Why Hillary Clinton Won’t Prevent the Next Economic Recession

http://observer.com/2015/12/why-hillary-clinton-wont-prevent-the-next-economic-recession/

Ms. Clinton refuses to support reinstating Glass Steagall, as she feels it will not be a cure-all for Wall Street’s problems, and while she did cite economists who agree Glass Steagall didn’t directly cause the 2008 economic recession, she neglected to mention it had already lost much of its power due Wall Street deregulation under Mr. Clinton’s administration. The law was enacted to prevent history from repeating itself after the Great Depression, and shortly after its repeal history did just that with the 2008 economic recession. A failure to reinstate a contemporary form of Glass Steagall invites future recessions to occur.



Ms.
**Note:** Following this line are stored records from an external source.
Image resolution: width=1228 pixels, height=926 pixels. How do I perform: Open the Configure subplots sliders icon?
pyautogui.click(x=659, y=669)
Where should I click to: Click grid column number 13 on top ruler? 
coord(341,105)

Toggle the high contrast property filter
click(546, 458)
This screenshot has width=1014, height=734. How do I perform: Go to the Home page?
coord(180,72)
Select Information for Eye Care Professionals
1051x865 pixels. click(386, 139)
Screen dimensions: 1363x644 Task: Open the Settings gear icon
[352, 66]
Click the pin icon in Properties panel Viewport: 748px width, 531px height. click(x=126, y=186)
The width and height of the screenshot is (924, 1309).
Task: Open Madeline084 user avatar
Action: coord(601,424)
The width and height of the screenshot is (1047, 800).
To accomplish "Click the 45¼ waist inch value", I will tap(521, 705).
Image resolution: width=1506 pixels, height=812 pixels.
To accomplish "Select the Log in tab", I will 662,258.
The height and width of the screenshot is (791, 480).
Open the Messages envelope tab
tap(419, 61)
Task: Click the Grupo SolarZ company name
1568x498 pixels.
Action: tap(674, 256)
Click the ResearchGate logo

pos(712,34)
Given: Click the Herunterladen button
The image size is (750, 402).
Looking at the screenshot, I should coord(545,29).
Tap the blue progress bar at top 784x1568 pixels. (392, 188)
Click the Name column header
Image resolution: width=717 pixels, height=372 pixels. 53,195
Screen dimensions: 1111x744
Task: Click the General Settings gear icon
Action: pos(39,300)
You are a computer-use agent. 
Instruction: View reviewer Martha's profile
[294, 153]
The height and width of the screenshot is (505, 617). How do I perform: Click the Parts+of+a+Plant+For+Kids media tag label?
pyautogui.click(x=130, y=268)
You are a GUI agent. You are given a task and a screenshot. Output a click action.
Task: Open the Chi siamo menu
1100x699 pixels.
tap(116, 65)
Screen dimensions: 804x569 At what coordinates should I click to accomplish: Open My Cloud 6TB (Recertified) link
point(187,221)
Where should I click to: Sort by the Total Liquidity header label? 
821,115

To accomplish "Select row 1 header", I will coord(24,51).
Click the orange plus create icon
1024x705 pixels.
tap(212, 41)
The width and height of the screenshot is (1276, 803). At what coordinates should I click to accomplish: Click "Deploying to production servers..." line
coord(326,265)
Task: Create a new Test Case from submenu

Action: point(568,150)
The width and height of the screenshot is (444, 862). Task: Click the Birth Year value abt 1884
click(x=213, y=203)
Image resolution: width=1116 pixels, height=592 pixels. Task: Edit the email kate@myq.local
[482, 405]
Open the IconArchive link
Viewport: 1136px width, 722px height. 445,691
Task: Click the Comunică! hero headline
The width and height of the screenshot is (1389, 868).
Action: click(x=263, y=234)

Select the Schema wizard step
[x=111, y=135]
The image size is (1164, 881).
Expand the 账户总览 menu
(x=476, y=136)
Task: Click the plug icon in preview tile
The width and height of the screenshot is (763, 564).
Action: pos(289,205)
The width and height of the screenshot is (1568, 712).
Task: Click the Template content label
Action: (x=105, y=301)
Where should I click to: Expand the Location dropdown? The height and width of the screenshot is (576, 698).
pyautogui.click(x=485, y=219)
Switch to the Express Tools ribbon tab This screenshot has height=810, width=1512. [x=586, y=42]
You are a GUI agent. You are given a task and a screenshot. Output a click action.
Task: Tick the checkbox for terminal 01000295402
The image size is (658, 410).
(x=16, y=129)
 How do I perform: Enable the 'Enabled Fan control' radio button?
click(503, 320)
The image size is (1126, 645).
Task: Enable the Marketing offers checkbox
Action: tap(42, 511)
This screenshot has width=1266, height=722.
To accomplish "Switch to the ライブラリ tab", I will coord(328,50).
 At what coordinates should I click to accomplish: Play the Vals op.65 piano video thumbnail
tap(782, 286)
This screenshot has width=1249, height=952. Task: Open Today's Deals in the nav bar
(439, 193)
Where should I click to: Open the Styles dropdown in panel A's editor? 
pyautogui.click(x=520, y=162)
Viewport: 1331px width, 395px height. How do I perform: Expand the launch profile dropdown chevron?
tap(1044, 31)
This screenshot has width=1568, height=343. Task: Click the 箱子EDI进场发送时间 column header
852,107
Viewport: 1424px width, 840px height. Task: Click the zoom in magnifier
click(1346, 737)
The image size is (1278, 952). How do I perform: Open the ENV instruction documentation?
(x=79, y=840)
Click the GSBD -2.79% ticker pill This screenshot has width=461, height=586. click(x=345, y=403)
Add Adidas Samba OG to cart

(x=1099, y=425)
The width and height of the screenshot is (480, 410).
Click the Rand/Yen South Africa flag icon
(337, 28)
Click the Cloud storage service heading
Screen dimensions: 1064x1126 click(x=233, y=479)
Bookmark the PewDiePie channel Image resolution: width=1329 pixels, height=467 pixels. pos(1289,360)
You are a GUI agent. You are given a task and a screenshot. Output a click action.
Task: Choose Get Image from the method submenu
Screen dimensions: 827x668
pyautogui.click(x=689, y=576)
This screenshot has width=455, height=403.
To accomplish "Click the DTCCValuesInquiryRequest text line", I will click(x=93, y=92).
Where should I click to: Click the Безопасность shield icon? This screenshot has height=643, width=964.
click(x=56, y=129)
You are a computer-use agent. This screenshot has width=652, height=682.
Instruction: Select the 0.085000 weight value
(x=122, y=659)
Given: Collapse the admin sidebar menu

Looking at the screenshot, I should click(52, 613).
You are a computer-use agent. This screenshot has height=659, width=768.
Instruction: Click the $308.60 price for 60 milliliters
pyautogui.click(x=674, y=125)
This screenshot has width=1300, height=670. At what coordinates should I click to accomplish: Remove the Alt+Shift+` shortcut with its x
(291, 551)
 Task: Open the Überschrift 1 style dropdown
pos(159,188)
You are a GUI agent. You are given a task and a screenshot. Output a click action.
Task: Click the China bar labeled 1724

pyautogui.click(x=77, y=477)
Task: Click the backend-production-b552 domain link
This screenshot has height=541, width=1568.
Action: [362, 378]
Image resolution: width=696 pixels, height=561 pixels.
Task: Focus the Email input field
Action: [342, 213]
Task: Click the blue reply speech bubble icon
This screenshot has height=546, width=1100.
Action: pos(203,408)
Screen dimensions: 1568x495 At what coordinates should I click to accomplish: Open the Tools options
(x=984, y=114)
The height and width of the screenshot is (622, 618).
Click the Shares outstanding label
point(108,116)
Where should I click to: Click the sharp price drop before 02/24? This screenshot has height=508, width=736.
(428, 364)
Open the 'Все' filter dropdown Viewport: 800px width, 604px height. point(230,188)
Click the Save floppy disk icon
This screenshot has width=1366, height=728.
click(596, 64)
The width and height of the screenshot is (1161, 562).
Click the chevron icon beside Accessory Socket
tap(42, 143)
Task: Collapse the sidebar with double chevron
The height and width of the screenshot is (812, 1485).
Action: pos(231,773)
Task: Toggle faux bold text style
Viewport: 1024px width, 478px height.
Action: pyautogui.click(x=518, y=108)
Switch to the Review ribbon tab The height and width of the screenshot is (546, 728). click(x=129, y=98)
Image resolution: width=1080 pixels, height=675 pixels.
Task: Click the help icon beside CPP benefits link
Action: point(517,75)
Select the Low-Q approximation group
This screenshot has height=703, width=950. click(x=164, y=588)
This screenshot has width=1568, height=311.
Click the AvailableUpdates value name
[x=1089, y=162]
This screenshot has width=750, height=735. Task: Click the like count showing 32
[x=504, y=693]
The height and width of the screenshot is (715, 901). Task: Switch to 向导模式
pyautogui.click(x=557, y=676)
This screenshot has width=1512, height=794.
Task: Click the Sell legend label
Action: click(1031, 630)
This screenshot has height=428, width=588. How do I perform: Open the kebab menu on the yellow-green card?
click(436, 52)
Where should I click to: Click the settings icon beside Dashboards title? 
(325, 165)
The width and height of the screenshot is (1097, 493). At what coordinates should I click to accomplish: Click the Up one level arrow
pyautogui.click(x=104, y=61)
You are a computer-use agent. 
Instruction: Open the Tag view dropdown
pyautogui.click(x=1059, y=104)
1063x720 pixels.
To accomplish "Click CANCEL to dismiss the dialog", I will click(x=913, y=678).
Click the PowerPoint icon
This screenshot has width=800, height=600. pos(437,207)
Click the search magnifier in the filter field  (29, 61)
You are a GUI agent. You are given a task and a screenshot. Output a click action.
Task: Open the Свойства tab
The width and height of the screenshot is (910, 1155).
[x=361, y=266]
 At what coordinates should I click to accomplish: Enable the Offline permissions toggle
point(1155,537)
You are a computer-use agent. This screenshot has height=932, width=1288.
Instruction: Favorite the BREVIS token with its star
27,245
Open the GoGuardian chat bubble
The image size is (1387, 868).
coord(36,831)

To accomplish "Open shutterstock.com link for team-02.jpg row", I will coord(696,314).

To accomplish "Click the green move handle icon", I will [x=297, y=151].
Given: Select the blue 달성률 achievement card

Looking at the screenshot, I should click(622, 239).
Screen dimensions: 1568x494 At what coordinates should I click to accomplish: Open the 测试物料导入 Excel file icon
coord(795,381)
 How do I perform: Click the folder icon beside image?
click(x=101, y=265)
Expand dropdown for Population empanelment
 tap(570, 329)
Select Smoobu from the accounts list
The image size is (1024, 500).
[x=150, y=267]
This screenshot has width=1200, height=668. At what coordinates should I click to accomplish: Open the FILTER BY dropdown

Warren and many other politicians support reinstating Glass Steagall to help rebuild the wall between investment banking and commercial banking, while taking into account contemporary issues in the financial sector that were non-existent or irrelevant when Glass Steagall was first introduced in 1933. “By itself, the 21st century Glass Steagall Act will not end too big to fail and implicit government subsidies, but it will make financial institutions smarter and safer, and move us in the right direction,” she added.

Ms. Clinton’s comprehensive Wall Street Reform plan has a lot of positive attributes—many of which Ms. Warren and Mr. Sanders agree with—but the dismissal of reinstating Glass Steagall weakens her plan significantly. In her Times op-ed she argued that “we need to tackle excessive risk wherever it lurks, not just the banks.” Ms. Clinton attempts to debunk the reinstatement of the Glass Steagall Act as ineffective, but given the political power of big banks—with the five largest on Wall Street currently holding 45 percent of the nation’s banking assets compared to just 25 percent in 2000—her cautious reforms are insufficient.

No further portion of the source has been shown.